Central American Immigration Debate Overshadows Stranded Spouses of Legal, H-1B Visa Workers

As the emotionally charged national debate over immigration roils communities across the United States, the much-reported movement of thousands of undocumented children across the U.S.-Mexican border into this country has become the latest flash point of discussion.

While the children’s attempts to reunite with family members in the United States has garnered much attention and opened a new subject for discourse, another example of divided immigrant families, working through legal immigration, has been largely overshadowed.

Since October 1, 2013, some 57,000 children, mostly from Honduras, El Salvador and Guatemala, have made their way from their countries — all of which are plagued by drug-trade-fueled violence — through Mexico and illegally into the United States in an attempt to reunite with relatives here. Most of the children have been caught by U.S. authorities and are being housed in temporary emergency shelters, pending a determination of their status. Several of the emergency shelters are in Texas, which has become immigration’s ground zero for these children from Central America.

And Texas is also is the hub of another phenomenon caused by immigration — the significant number of people who have entered the United States legally with an H-1B visa to work, but whose spouses have not been permitted to join them. The federal government grants 85,000 H-1B visas per year to highly skilled workers from overseas. Most work in the technology sector, with 70 percent in computer technology alone. Twenty thousand of the annual H-1B visas are reserved for immigrants with advanced degrees from U.S. universities and colleges.

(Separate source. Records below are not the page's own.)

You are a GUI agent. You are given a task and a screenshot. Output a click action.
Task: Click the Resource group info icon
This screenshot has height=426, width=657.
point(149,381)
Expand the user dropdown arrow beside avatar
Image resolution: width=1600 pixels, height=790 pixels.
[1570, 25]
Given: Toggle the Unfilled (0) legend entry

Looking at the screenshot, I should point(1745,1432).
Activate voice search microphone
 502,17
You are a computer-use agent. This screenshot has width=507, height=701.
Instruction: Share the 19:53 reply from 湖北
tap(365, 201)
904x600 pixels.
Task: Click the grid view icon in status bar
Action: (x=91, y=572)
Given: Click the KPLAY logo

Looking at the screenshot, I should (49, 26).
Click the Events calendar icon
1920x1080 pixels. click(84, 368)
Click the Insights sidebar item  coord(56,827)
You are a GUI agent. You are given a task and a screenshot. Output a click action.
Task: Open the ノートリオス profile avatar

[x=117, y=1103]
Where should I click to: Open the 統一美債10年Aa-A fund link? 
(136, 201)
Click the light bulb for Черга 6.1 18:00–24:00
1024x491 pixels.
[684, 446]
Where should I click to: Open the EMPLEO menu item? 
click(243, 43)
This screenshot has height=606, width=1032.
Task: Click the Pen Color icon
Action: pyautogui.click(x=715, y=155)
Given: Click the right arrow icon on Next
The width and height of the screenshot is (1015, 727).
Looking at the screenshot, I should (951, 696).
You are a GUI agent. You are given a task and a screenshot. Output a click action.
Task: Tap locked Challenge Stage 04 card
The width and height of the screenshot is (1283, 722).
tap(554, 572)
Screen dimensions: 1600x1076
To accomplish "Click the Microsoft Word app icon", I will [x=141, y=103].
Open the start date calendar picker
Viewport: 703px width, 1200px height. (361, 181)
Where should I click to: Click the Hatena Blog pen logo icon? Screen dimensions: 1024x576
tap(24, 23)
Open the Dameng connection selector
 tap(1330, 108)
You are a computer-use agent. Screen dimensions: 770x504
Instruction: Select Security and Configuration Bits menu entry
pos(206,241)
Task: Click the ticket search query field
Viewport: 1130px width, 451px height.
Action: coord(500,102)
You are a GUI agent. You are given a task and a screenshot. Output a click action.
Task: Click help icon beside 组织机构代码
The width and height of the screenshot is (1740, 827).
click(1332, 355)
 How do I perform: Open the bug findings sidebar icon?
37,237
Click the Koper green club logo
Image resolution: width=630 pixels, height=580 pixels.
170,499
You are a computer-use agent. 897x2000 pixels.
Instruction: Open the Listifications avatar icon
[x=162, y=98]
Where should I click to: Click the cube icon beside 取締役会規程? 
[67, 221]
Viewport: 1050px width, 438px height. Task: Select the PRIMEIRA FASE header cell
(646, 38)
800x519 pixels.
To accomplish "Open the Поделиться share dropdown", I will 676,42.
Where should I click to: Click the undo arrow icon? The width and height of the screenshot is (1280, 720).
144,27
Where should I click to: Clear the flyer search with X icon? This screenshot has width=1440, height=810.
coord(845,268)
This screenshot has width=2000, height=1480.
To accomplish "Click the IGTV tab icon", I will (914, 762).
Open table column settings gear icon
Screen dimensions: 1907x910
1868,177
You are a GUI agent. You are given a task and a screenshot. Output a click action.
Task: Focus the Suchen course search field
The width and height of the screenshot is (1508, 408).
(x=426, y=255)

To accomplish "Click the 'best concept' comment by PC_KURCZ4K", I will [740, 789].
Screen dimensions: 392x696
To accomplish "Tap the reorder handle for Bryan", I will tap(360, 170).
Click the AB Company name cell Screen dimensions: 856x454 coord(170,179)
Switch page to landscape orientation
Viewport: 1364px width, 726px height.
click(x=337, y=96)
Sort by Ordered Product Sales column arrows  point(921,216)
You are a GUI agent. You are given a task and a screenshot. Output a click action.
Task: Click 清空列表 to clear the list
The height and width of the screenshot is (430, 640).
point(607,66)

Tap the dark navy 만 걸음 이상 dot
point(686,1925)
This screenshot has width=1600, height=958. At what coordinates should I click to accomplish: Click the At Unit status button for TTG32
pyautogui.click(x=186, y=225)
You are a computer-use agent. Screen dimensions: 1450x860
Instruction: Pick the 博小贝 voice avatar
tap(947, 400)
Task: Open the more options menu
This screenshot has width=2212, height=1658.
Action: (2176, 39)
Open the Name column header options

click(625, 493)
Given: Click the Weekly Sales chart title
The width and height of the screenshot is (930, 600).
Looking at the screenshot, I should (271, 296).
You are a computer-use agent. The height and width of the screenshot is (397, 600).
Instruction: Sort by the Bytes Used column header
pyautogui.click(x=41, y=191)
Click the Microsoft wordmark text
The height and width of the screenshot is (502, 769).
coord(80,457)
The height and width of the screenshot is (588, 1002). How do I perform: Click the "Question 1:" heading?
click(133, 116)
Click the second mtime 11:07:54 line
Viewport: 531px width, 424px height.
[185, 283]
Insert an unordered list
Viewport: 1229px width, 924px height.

Many of the spouses of H-1B visa workers are also well-educated, but no matter their credentials, they are not automatically permitted to accompany their spouses into the United States. Of those H-1B visa workers in computer technology, 26 percent of the men and 76 percent of the women are married, but in 2013, only half of the eligible spouses joined these workers in this country.

These statistics do not even account for the children of H-1B visa workers who have been left behind in India and other countries.

Spousal separation adds yet another dimension to the debate over immigration that policymakers Washington may have to address.